__Task statement__. The expected output is an exact copy of the lines from the one containing "Task: Open the" to the final line below, minus any pictures.

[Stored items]
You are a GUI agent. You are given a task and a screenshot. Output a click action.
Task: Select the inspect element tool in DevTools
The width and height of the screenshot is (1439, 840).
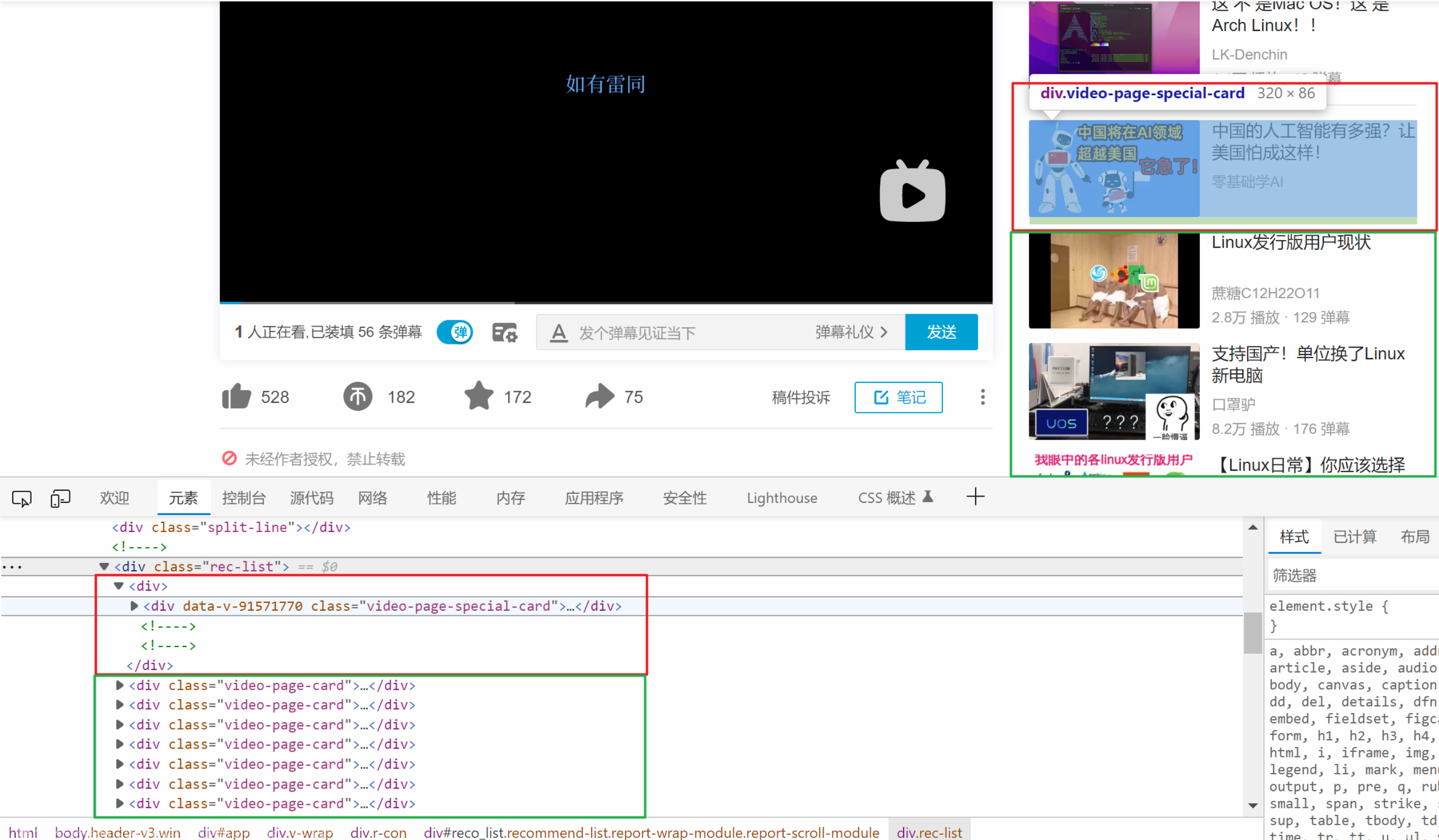pos(21,498)
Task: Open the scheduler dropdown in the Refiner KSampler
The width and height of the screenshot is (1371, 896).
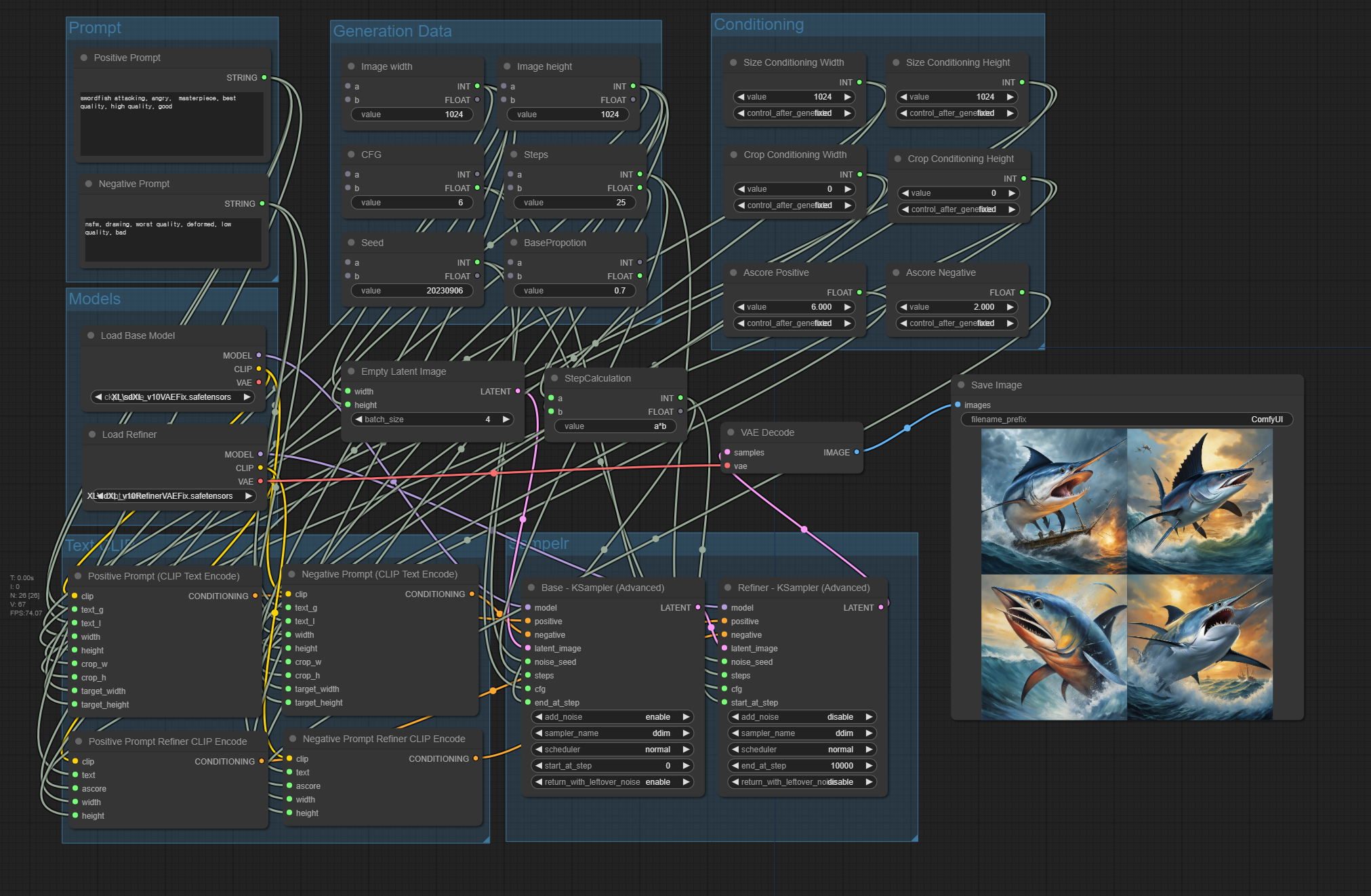Action: 802,750
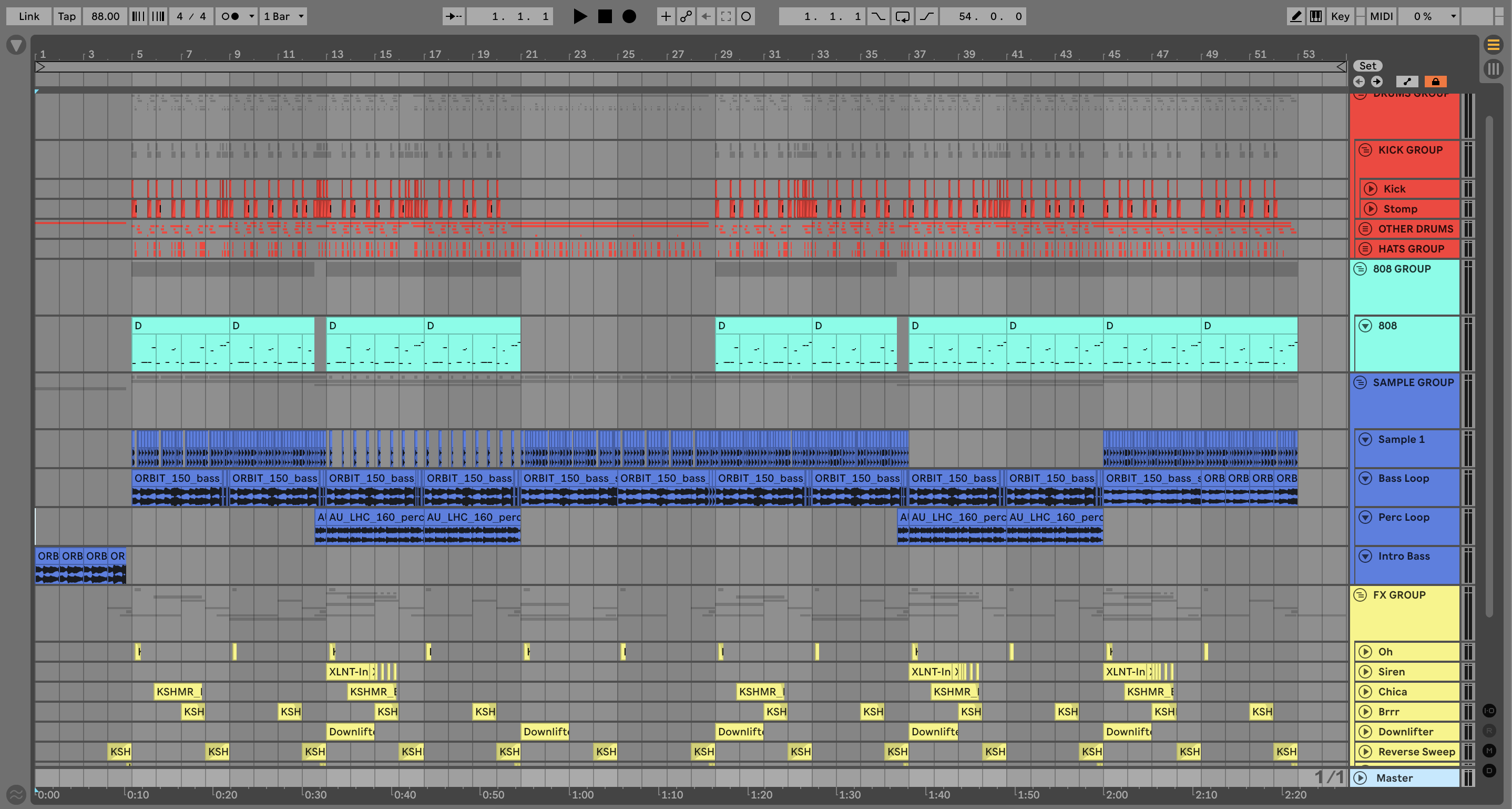Toggle the arrangement Loop switch

click(x=902, y=16)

__Solution to this exercise__.
Task: Open the scheduler dropdown in the Refiner KSampler
The width and height of the screenshot is (1371, 896).
Action: 802,750
Toggle the arrangement Loop switch

click(x=902, y=16)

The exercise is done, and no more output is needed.